Der mediale Nachhall ein Jahr später illustrierte aber erneut, dass sie für viele immer noch als Feindbild taugt und man ihr an diesem Beispiel das scheinbare Scheitern ihrer »Fantastereien« um die Ohren schlägt. Dabei hat sich die streitbare Aktivistin nie für ein Vorgehen mit der Brechstange ausgesprochen. Nicht die Dauer eines Wandels sei entscheidend, betonte sie wiederholt, sondern dass man sich in der Abkehr von einer zerstörerischen Wirtschaftsweise überhaupt zu neuen Wegen aufmache. Besonders in ihrem Fokus: Eine Nahrungsmittelproduktion im Einklang mit der Natur, ohne gefährlichen Pestizideinsatz, grüne Gentechnik, in Rückbesinnung auf jahrtausendealte Artenvielfalt, im fürsorglichen Bündnis mit Bestäuberinsekten und anderen Tieren, lernend gerade von indigenen Völkern.

Dafür steht sie seit vielen Jahren. Greifbares Beispiel ist ihre Biodiversitäts-Farm Navdanya im nordindischen Dehradun. Von dem 20 Hektar großen Öko-Paradies, einst eine Eukalyptus- und Zuckerrohrplantage, zeigte sich auch Vasudha Rai beeindruckt. Die Journalistin der Tageszeitung »The Hindu« verbrachte dort ein ganzes Wochenende und gab in ihrem Beitrag vom August 2021 eine sehr detaillierte Beschreibung dieses grünen Lernortes, wo allein 650 einheimische Reis-Variationen wachsen und 100 weitere Sorten dieses Hauptnahrungsmittels in der Samenbank gehütet werden. Generell gedeihen um die 7000 verschiedene Kulturen auf dem Areal.

Es ist vor allem die Eintönigkeit und Chemieabhängigkeit der Agrarwirtschaft, die Vandana Shiva umtreibt. Sie kämpft seit Jahrzehnten gegen Monokulturen und grüne Gentechnik, die unrühmliche Rolle und politische Lobbyarbeit von globalen Saatgut- und Pestizidgiganten wie Monsanto. Welche Auswirkungen deren Treiben hat, lässt sich in ihrer Heimat Indien noch klarer als anderswo besichtigen. So haben dort allein seit 1995 (nach den vermeintlichen Segnungen der »Grünen Revolution« ein Vierteljahrhundert zuvor) wenigstens 200 000 Landwirte wegen Überschuldung und Ausweglosigkeit Selbstmord begangen.

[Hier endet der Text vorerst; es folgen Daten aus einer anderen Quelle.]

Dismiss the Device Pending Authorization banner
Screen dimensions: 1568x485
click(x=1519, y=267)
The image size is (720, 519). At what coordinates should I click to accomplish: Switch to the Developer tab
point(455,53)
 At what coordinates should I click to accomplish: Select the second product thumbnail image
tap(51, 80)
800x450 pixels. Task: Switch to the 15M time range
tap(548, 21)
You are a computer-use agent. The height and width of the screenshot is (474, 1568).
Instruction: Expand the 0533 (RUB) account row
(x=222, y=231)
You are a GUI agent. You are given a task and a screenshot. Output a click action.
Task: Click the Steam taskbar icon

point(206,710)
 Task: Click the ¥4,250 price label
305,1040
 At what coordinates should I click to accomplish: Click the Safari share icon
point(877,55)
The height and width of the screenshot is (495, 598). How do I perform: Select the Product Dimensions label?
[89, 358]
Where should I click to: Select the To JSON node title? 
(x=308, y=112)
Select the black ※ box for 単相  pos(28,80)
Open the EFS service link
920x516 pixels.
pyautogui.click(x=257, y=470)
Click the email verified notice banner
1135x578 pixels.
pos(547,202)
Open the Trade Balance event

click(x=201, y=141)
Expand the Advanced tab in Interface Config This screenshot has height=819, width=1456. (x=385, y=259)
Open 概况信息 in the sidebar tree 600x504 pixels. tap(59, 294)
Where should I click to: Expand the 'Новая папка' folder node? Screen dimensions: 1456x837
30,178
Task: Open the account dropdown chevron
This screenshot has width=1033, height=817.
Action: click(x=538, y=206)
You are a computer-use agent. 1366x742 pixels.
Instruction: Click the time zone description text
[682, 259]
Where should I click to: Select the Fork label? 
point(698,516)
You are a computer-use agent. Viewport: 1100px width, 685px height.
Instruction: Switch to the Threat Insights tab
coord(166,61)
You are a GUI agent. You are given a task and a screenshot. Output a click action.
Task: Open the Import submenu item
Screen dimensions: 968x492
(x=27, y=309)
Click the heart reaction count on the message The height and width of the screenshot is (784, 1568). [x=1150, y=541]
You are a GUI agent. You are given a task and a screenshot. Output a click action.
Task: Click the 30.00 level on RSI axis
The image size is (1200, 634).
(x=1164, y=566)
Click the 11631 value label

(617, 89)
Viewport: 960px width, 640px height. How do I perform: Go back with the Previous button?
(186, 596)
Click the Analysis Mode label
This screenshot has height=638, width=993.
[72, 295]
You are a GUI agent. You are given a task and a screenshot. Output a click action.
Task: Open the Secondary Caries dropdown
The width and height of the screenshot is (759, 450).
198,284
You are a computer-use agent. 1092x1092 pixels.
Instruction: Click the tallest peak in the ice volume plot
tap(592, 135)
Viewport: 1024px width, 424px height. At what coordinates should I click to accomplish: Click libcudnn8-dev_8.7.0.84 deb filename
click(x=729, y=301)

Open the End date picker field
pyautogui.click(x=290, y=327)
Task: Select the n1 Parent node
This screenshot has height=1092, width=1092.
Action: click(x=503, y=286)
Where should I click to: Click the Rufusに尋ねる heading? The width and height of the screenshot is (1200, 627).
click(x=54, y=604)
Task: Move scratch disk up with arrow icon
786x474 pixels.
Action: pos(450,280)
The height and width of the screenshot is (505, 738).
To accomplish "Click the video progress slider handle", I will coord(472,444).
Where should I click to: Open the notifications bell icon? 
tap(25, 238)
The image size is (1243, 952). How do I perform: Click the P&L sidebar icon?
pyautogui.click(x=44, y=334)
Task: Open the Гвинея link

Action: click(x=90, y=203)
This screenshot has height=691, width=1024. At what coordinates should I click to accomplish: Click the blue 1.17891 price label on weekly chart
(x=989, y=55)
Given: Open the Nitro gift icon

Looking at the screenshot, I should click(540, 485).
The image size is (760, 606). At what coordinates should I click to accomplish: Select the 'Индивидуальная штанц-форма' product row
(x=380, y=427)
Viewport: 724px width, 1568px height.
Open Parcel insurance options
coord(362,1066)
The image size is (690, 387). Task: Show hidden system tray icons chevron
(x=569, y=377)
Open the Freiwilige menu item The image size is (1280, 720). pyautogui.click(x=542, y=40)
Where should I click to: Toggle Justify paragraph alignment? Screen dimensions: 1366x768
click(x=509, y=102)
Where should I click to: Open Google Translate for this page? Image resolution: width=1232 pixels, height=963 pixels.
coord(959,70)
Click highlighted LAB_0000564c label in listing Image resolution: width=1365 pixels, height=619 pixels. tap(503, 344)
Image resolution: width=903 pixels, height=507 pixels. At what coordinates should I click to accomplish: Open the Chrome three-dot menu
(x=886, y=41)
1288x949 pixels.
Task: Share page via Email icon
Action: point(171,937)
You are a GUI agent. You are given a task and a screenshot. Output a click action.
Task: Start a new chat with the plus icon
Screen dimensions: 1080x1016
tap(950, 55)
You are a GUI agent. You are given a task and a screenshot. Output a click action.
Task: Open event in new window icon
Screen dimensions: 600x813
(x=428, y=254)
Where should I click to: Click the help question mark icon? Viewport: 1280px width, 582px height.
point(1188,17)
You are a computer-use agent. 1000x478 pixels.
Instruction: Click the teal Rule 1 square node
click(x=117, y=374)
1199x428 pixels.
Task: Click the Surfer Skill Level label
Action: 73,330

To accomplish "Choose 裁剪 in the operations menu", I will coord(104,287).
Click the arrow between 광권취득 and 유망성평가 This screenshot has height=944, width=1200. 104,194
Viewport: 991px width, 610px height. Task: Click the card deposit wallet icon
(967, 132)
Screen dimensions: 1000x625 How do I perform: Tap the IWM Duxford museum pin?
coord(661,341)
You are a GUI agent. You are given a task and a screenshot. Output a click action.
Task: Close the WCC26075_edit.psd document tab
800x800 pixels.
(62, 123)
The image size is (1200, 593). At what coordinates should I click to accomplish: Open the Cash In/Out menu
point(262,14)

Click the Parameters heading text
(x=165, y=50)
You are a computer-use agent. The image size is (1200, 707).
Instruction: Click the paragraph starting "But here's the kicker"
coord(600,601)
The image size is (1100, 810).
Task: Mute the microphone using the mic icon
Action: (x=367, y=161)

Aber auch Zoonosen, das Übergreifen von Krankheitserregern aus der Tierwelt auf den Menschen mit seiner ebenfalls industriellen Viehwirtschaft, war schon lange vor der seit drei Jahren die Welt in Atem haltenden Corona-Pandemie ein Thema, auf das sie wiederholt warnend hingewiesen hat. Äußerst kritisch sieht sie zudem den Einfluss der Bill-&-Melinda-Gates-Stiftung auf globale Entscheidungen.

Am Südrand des Himalaya, wo noch heute ihr Lebensmittelpunkt ist, kam sie am 5. November 1952 zur Welt. Schon ihre Eltern – ein Akademikerpaar – lehrten sie die Liebe zur Natur; von ihrer Mutter stammten erste Denkansätze für ihr öko-feministisches Engagement. Der Erstausbildung zur Physikerin ließ sie ein zweites Studium in Wissenschaftsphilosophie folgen.

Ihr vielleicht wichtigster Mentor war der am 21. Mai 2021 verstorbene Sunderlal Bahuguna, mit dem sie sich in den 70er Jahren in der von ihm gegründeten Chipko-Bewegung zur Baumrettung engagierte. In einem berührenden Nachruf auf ihren langjährigen Weggefährten erinnerte sie daran, dass Bahuguna in den gleichen Wäldern wirkte, in denen ihr Vater dereinst als Ranger gearbeitet hatte. Sie selbst wurde 1993 mit dem Alternativen Nobelpreis geehrt. In den Folgejahren entwickelte sie sich zu einer der namhaftesten Stimmen im globalisierungskritischen Diskurs. Pünktlich zu ihrem 70. Geburtstag ist soeben ihre Autobiografie »Terra viva – Mein Leben für eine lebendige Erde« in deutscher Sprache erschienen.